PhD Alum Danielle Pollock Pursues Her Love of Libraries, Research and Teaching
When Danielle Pollock was an undergraduate, she and a friend devised a plan to open an independent bookstore someday. The rise of online shopping and e-books stymied their dreams, but actually led to some of the research work that the UT PhD alum does today.
“I always knew I was interested in libraries – not just that I liked books, but I liked doing research. When I was looking at potential master’s, I knew that if there was one thing I wanted to do for the rest of my life, librarianship would be that,” she said.
After earning her undergraduate degree in English from the University of Houston, Pollock went on to get a master’s degree in library science from the University of Missouri. She had helped build the library at the Missouri Department of Transportation prior to earning her MLIS, as a graduate research assistant.
“I had the very rare position of having my graduate research assistantship become my full-time position,” she said.
Her first position in a library, before earning her master’s, was working for the children’s department in a branch of the Houston Public Library. After getting her master’s, she became a technical librarian at the Sandia National Laboratories in Albuquerque, New Mexico, which was a uniquely different experience than her previous library positions and allowed her to pursue the research she was interested in conducting.
“I had a lot of ideas for research, and one of the projects I was working on was uses of e-readers and tablets…I wanted to continue exploring things in the area of looking at communities of scientists and researchers, and their information behaviors that change, and don’t change,” she said.

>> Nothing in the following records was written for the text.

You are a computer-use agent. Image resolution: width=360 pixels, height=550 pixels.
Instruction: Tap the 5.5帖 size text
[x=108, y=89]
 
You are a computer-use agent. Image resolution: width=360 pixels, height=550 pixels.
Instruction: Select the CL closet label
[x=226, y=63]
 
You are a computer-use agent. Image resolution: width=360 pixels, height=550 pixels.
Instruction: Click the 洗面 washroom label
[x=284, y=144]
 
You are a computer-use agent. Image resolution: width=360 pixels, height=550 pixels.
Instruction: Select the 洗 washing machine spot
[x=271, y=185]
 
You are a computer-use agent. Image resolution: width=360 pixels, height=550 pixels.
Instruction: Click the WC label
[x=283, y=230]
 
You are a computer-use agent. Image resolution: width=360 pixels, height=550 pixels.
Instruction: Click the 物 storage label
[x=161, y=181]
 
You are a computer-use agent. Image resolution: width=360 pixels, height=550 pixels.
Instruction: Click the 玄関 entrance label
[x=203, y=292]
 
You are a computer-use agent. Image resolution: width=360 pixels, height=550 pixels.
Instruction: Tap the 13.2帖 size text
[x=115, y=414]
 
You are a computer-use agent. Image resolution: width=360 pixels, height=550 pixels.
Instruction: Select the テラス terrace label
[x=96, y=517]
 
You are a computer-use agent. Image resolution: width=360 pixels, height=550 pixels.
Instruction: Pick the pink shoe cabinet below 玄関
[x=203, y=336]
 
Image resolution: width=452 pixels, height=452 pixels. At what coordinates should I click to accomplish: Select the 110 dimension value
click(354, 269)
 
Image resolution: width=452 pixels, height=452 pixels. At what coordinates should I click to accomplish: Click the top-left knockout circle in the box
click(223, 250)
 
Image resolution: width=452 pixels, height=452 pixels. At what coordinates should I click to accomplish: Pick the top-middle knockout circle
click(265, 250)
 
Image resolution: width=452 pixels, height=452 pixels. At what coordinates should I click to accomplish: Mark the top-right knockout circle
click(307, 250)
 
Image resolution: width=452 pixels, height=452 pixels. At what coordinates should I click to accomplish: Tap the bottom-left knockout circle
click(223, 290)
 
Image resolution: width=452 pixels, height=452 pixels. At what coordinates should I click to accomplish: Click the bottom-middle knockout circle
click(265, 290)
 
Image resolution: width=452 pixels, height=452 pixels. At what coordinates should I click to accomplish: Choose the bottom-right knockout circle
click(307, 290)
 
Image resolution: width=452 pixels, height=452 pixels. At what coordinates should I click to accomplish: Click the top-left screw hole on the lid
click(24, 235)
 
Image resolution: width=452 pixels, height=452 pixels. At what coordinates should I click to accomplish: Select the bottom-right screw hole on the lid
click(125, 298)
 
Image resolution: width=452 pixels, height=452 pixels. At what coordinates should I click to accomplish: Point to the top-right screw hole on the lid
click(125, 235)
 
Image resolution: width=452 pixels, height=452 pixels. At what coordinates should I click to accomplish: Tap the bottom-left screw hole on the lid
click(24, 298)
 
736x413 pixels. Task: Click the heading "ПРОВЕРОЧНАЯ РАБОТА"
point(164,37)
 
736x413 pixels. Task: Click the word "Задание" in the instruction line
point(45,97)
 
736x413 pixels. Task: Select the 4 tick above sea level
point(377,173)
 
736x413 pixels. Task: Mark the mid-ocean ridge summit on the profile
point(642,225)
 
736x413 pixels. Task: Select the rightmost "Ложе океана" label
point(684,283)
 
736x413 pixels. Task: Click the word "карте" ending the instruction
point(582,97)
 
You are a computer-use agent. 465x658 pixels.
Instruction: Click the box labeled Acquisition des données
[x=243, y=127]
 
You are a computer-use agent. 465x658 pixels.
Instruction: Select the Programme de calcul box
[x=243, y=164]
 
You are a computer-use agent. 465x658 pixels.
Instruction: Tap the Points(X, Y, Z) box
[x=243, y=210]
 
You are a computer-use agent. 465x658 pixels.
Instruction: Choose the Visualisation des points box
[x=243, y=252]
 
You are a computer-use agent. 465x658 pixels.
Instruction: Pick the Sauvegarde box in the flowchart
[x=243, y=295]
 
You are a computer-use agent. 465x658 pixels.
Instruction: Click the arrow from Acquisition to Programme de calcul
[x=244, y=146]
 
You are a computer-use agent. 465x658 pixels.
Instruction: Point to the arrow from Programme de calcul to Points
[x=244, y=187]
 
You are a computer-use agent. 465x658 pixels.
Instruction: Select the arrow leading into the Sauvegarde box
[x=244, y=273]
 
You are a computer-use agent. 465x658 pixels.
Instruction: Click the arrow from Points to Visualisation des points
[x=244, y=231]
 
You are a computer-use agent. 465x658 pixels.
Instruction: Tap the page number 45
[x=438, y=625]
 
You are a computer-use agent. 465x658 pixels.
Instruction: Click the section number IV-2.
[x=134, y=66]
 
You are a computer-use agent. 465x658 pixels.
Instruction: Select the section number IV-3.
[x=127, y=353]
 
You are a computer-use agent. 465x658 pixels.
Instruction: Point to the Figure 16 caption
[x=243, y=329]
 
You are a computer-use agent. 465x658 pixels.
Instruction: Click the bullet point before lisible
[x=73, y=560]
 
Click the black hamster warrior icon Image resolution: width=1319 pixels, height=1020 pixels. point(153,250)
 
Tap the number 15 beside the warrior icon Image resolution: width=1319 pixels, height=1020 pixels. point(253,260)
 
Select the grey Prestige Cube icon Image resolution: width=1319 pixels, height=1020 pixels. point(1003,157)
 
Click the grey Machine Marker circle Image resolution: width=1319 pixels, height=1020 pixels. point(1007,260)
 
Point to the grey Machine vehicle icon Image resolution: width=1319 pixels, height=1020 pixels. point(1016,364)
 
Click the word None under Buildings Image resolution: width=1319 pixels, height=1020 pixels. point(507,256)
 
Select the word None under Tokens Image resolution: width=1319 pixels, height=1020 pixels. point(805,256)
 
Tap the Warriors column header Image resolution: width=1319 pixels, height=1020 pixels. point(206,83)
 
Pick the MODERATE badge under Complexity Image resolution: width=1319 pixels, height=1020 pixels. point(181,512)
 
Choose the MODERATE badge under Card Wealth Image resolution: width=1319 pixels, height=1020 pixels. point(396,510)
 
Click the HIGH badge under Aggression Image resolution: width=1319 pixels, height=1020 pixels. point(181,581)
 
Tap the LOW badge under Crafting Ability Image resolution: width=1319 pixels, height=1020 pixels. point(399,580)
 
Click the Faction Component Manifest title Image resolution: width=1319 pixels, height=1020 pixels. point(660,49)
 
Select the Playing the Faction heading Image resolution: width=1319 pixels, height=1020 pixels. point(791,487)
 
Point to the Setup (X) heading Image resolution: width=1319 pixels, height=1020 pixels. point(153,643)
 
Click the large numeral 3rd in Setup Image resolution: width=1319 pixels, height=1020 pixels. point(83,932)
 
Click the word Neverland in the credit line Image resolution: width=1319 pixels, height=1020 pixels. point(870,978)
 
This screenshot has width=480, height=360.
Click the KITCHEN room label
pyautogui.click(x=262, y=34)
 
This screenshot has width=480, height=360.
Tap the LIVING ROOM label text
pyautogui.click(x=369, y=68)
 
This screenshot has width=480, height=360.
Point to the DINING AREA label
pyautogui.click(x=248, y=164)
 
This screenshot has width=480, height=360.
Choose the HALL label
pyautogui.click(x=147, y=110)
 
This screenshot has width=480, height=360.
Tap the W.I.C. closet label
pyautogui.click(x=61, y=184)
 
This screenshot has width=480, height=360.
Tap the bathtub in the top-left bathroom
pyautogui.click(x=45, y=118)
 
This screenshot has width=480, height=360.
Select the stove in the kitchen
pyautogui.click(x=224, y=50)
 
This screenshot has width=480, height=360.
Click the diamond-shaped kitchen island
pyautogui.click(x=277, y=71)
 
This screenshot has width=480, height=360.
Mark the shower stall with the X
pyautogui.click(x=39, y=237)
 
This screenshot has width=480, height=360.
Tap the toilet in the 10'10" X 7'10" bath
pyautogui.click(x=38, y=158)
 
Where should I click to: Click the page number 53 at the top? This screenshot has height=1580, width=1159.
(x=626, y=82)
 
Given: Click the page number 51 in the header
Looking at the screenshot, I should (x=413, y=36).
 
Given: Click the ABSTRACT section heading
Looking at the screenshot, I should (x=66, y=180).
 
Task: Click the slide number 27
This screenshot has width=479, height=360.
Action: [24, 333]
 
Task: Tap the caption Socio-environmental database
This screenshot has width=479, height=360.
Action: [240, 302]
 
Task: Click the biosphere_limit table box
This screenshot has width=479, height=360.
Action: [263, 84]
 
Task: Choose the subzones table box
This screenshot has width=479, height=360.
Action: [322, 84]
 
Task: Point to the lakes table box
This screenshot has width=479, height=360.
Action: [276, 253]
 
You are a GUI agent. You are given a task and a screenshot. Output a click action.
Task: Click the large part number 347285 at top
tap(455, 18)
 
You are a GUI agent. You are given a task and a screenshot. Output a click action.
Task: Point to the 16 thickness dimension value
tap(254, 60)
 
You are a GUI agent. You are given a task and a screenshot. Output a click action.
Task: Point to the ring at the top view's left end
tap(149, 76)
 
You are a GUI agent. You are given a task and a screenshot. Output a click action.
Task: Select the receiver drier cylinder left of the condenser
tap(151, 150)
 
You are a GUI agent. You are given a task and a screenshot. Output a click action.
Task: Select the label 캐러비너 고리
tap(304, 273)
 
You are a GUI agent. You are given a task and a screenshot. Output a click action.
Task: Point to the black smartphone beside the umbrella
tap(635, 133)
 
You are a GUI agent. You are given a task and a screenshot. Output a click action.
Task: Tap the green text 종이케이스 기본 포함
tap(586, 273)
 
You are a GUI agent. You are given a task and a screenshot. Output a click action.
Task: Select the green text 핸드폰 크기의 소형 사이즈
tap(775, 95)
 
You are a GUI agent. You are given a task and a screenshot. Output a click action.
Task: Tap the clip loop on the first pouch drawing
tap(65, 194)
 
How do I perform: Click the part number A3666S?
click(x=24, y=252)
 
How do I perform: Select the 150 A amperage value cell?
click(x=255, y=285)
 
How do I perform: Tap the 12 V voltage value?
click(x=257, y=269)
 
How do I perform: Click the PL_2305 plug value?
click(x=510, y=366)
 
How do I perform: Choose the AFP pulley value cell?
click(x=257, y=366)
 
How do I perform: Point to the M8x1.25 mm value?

It was during that research that Pollock decided she wanted to pursue a higher degree.
“I was familiar with the UT program and I decided it was the right one for me, specifically because they do a lot of work with ORNL [Oak Ridge National Laboratories],” she said.
She worked with Chancellor’s Professors Carol Tenopir and Suzie Allard on the DataOne project during her time as a PhD candidate, and has continued the work she started on her dissertation. That researched information adoption in healthcare, such as the changes that innovation brought about in the healthcare environment and communication behaviors. For example, an app that allowed physicians to communicate via secure text messages to each other – which brought about concerns of the physicians’ privacy when it was installed on a private phone.
After she graduated with her doctoral degree, Pollock became an assistant professor at Simmons University in Boston, where she teaches information to technology classes, metadata, and intersectionality and information technology. She said she loves teaching and that she is able to continue the research she started, which has involved into interdisciplinary communication and cooperation between scientists.
“I’m going to start [a project] looking at first-generation college students who go on to pursue research careers and how those particular innovative individuals experience the process of and seek information on choosing a graduate program and then choosing their first careers in a research-intensive field,” she said.
As for her experience at UT, Pollock said she was given a lot of support and opportunity. She was able to collaborate with researchers whose work she’d been reading for years, and she was exposed to working with people in other disciplines.
“I will not kid anybody, it is quite a bit of work, though it’s a very unique experience and I have been able to do a lot of exciting things,” she said.